▸ Reading passage:
"""
‘RESCUE ME’ SINGER FONTELLA BASS DIES AT 72

Motor City Radio Flashbacks logoFrom current MCRFB news services:

BASS DIES AT A ST. LOUIS HOSPICE; COMPLICATIONS FROM HEART ATTACK SUFFERED WEEKS PRIOR

 

 

 

 

NEW - USA Today logo

 

From USA Today and AP services: Wednesday, December 26, 2012

 

 

 January 1966 photo of Fontella Bass. (Photo below: Popperfoto/Getty Images)

 

Fontella Bass in 1966 (Click image for larger view)
Fontella Bass in 1966 (Click image for larger view)

ST. LOUIS (AP) — Fontella Bass, a St. Louis-born soul singer who hit the top of the R&B charts with Rescue Me in 1965, has died. She was 72.

Bass died Wednesday night at a St. Louis hospice of complications from a heart attack suffered three weeks ago, her daughter, Neuka Mitchell, said. Bass also had suffered a series of strokes over the past seven years.

“She was an outgoing person,” Mitchell said of her mother. “She had a very big personality. Any room she entered she just lit the room up, whether she was on stage or just going out to eat.”

Bass was born into a family with deep musical roots. Her mother was gospel singer Martha Bass, one of the Clara Ward Singers. Her younger brother, David Peaston, had a string of R&B hits in the 1980s and 1990s. Peaston died in February at age 54.

Bass began performing at a young age, singing in her church’s choir at age 6. She was surrounded by music, often traveling on national tours with her mother and her gospel group.

Her interest turned from gospel to R&B when she was a teenager and she began her professional career at the Showboat Club in north St. Louis at age 17. She eventually auditioned for Chess Records and landed a recording contract, first as a duet artist. Her duet with Bobby McClure, Don’t Mess Up a Good Thing, reached No. 5 on the R&B charts and No. 33 on the Billboard Top 100 in 1965.

She co-wrote and later that year recorded Rescue Me, reaching No. 1 on the R&B charts and No. 4 on the Billboard pop singles chart. Bass’ powerful voice bore a striking resemblance to that of Aretha Franklin, who often is misidentified as the singer of that chart-topping hit.
"""
▸ Material shown:
"""
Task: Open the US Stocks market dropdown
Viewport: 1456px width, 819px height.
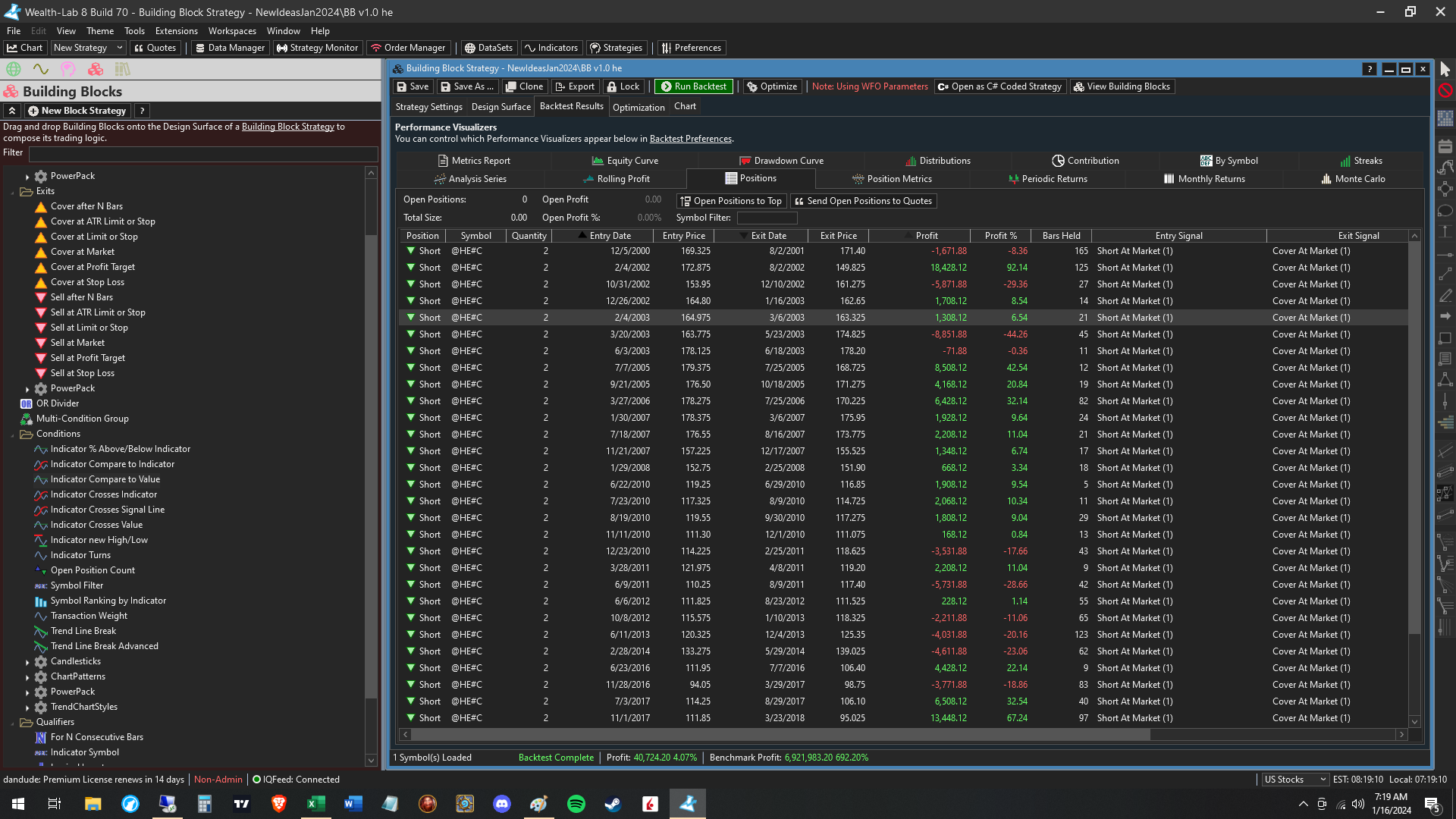Action: [x=1294, y=780]
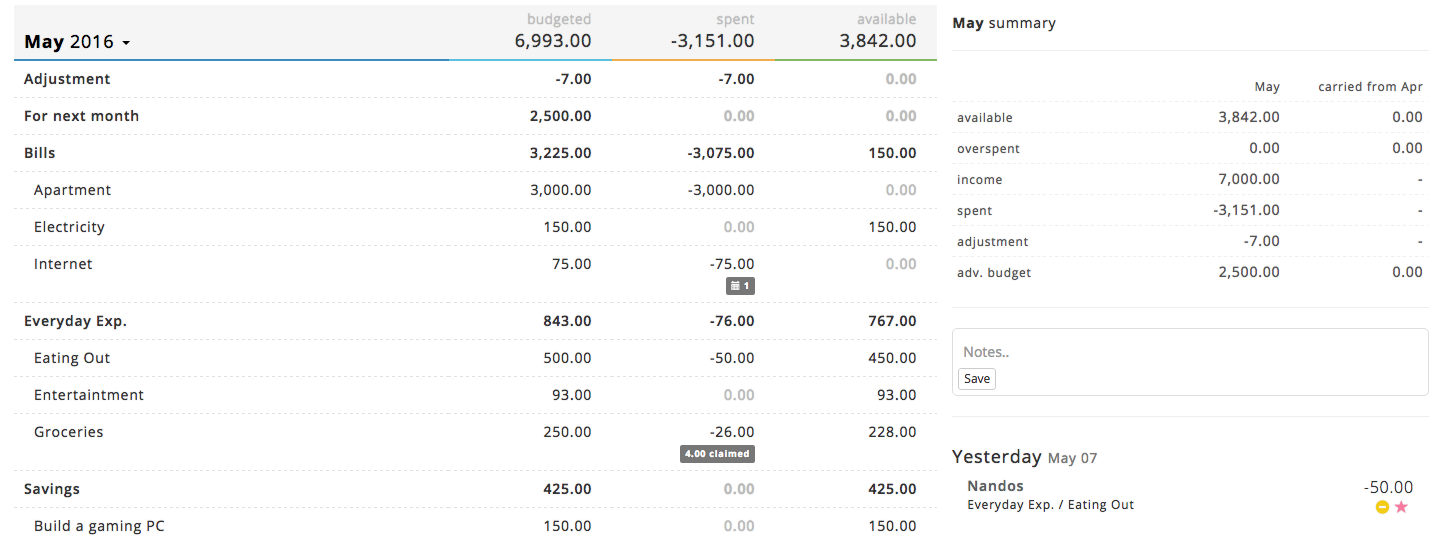
Task: Select the Apartment budget category
Action: click(72, 190)
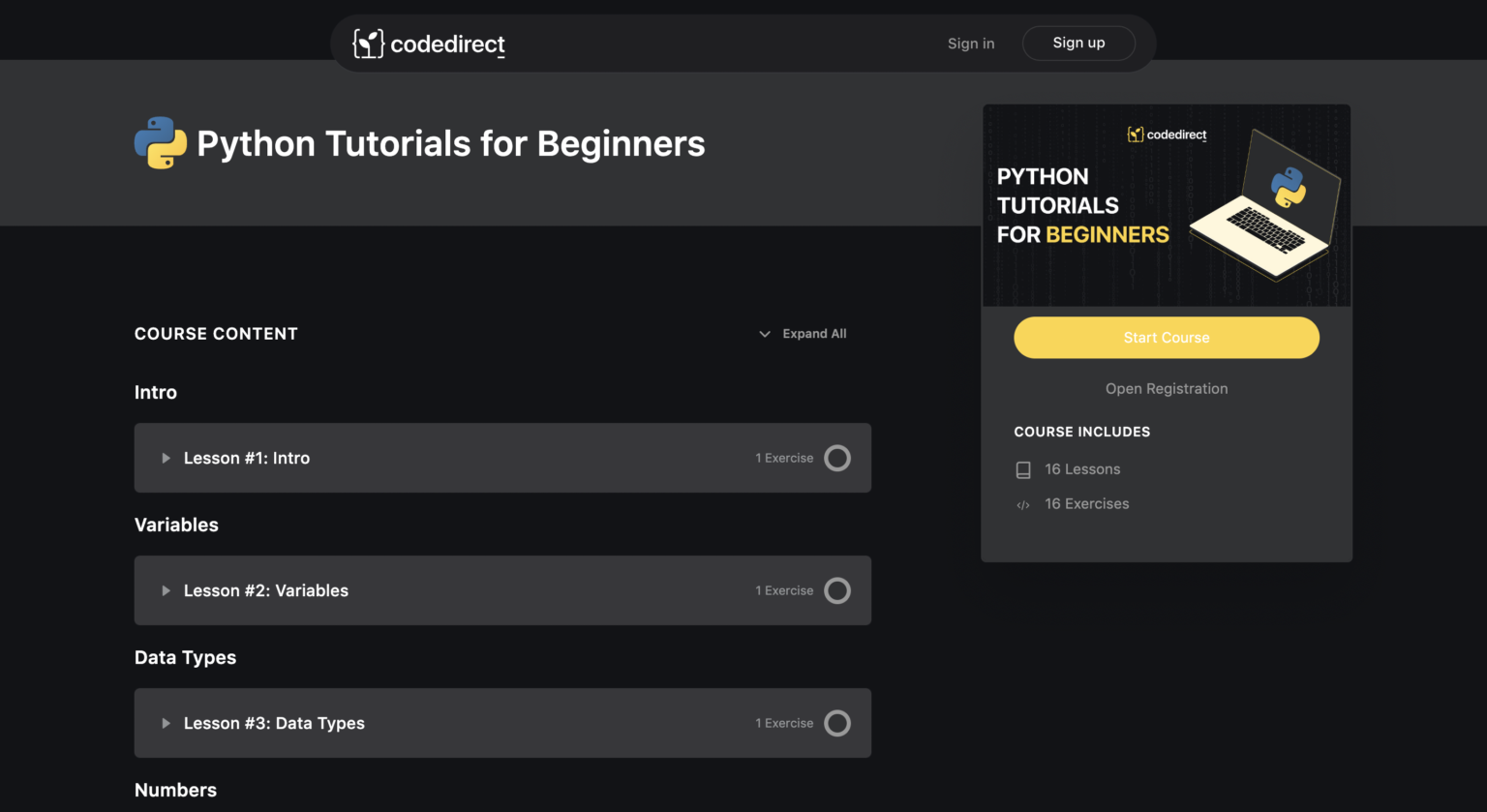Image resolution: width=1487 pixels, height=812 pixels.
Task: Click the codedirect logo in navbar
Action: 429,44
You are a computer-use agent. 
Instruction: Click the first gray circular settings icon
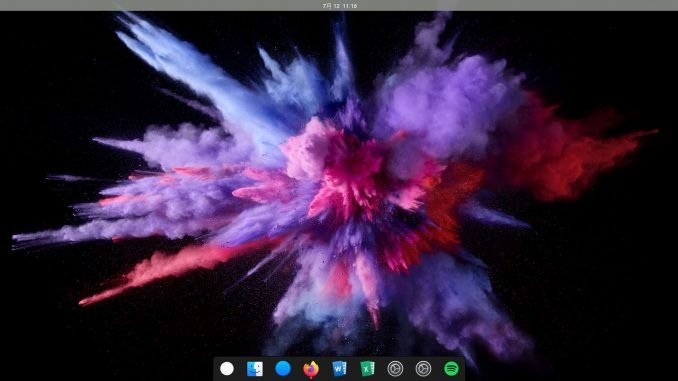coord(395,368)
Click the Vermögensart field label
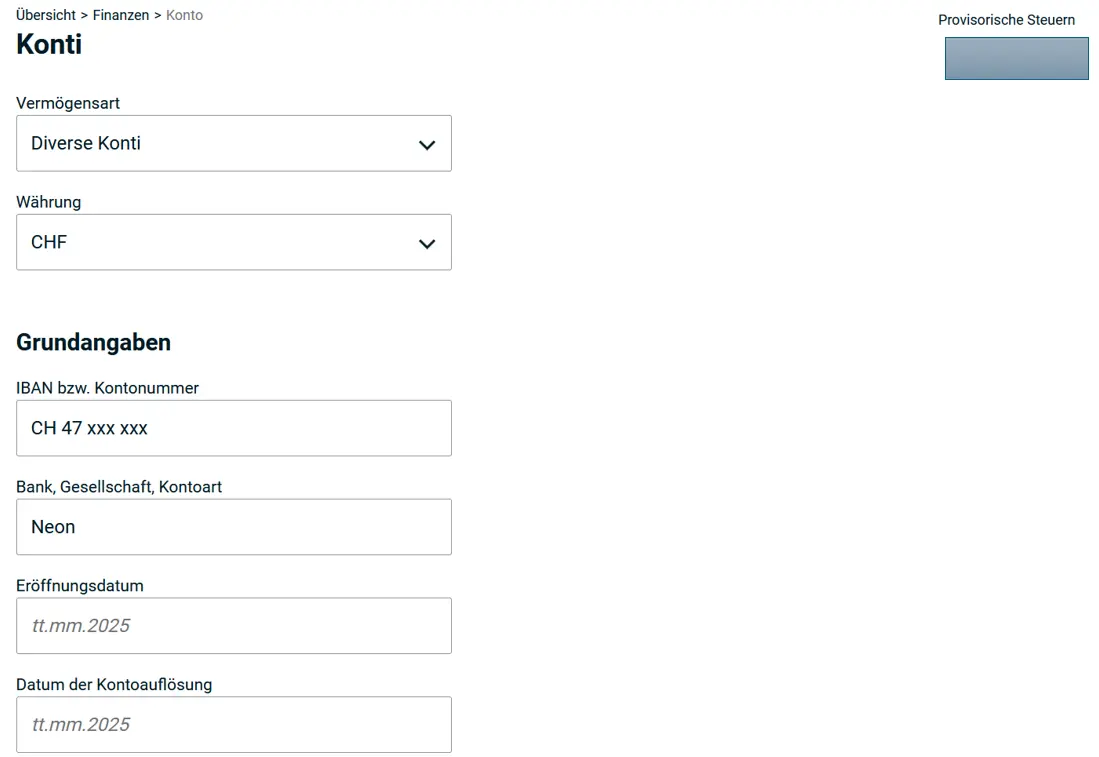This screenshot has width=1099, height=757. click(x=67, y=103)
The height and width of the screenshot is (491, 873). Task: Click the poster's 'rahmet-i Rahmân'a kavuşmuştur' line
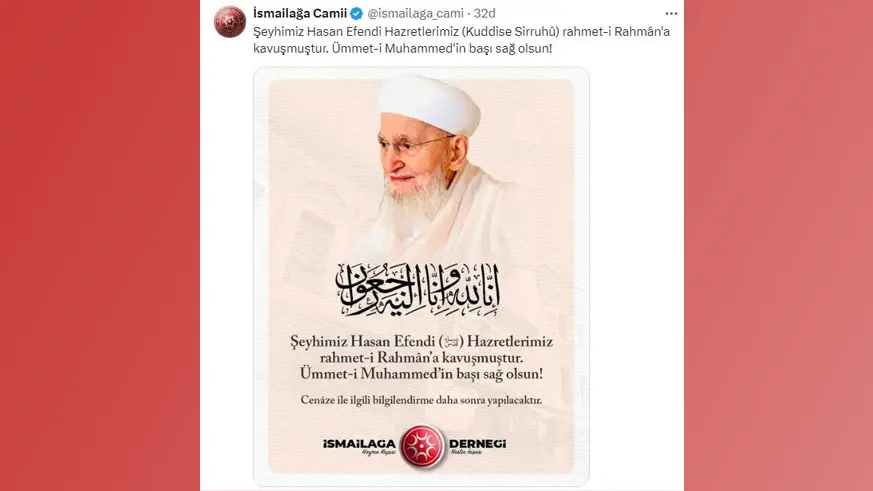(421, 357)
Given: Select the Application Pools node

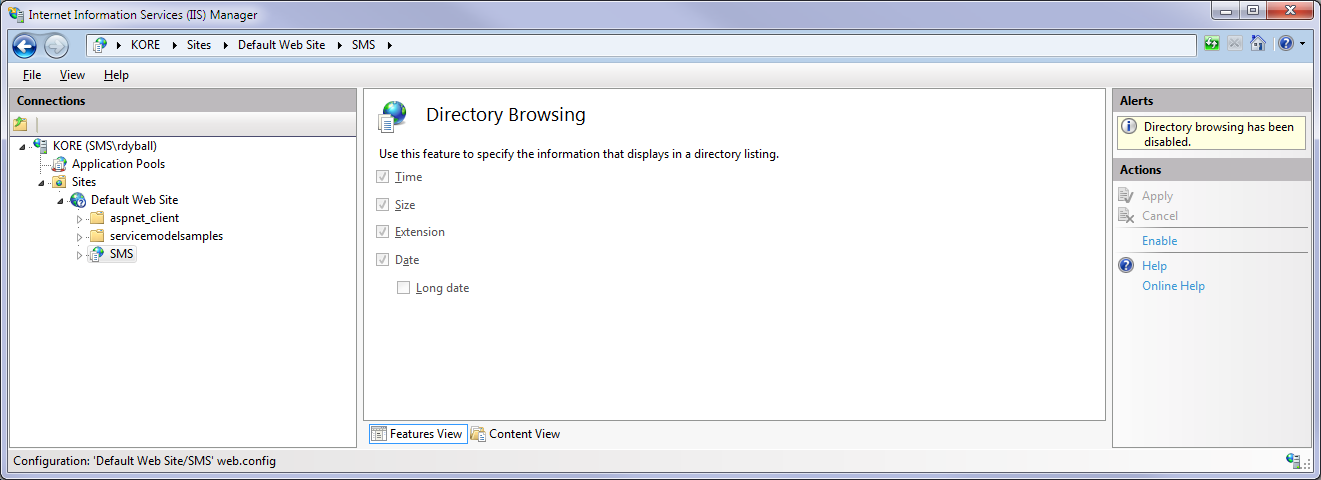Looking at the screenshot, I should [118, 164].
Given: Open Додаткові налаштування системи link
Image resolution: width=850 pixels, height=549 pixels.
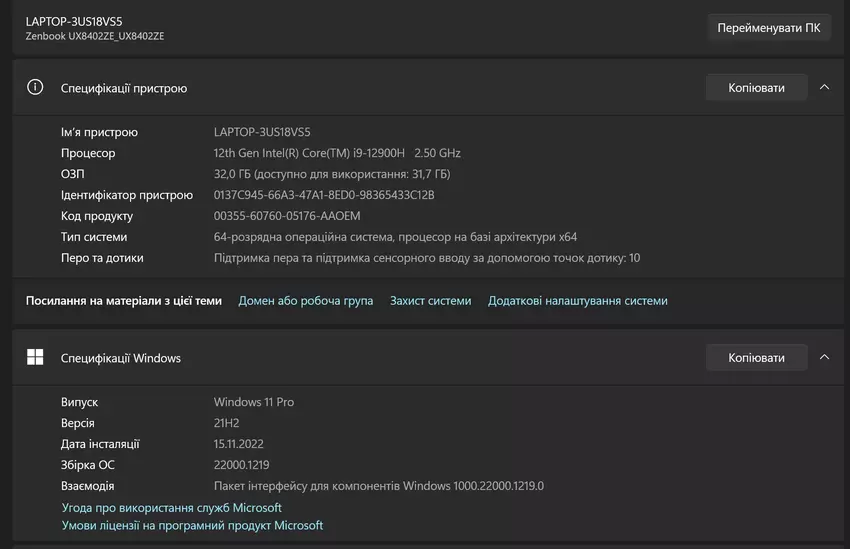Looking at the screenshot, I should click(x=577, y=300).
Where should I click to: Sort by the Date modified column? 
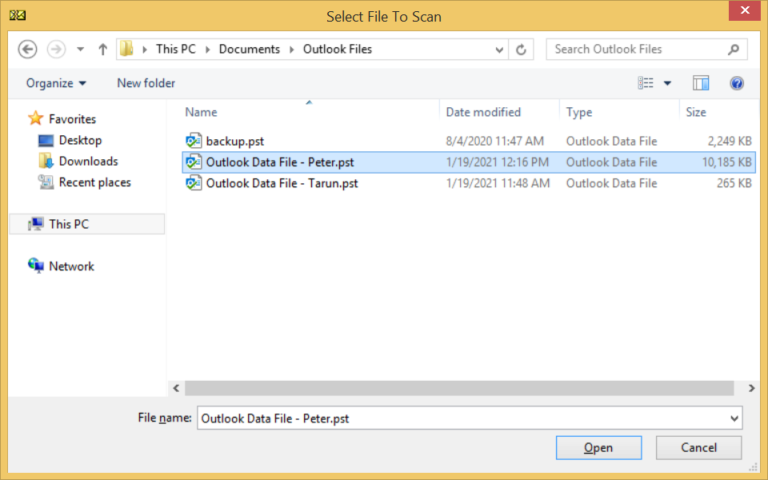(x=483, y=112)
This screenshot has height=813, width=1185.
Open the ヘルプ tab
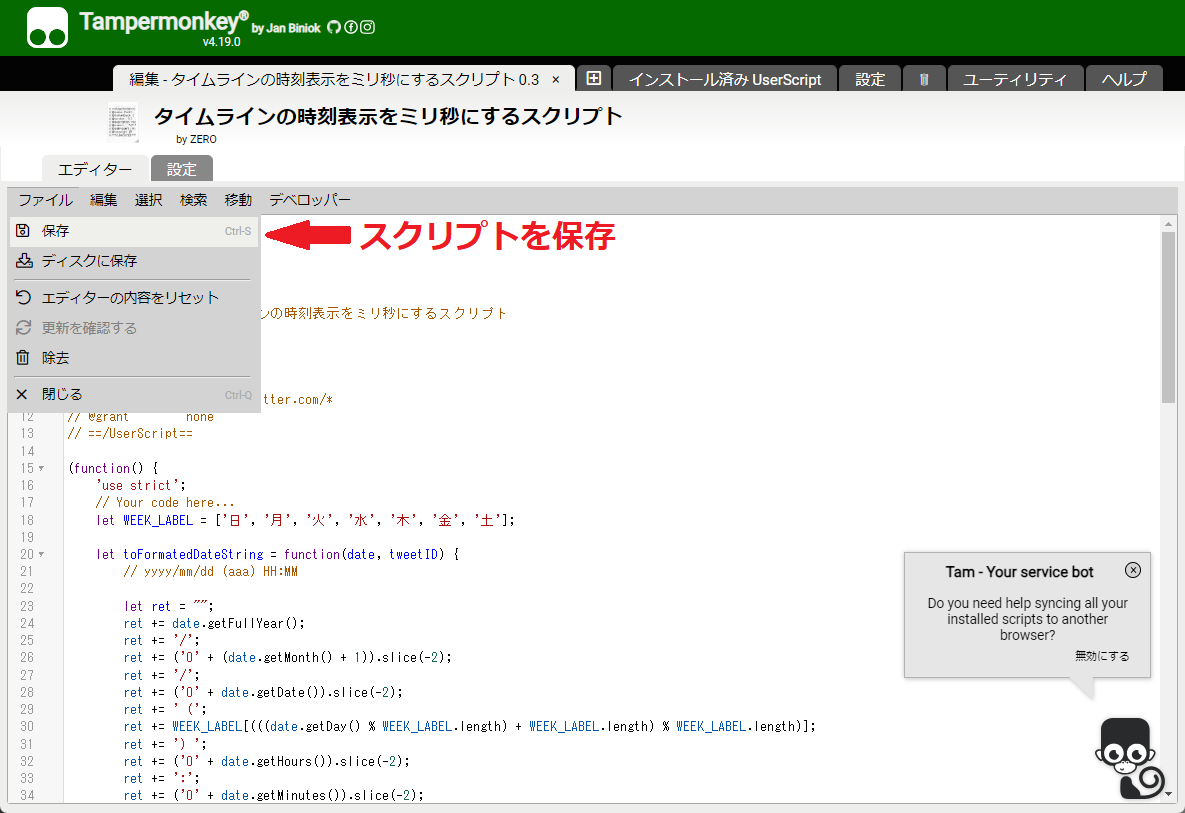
"""
▸ Goal: According to the obituary of Fontella Bass above, who was her mother?

▸ Solution for this problem: Her mother was gospel singer Martha Bass, one of the Clara Ward Singers.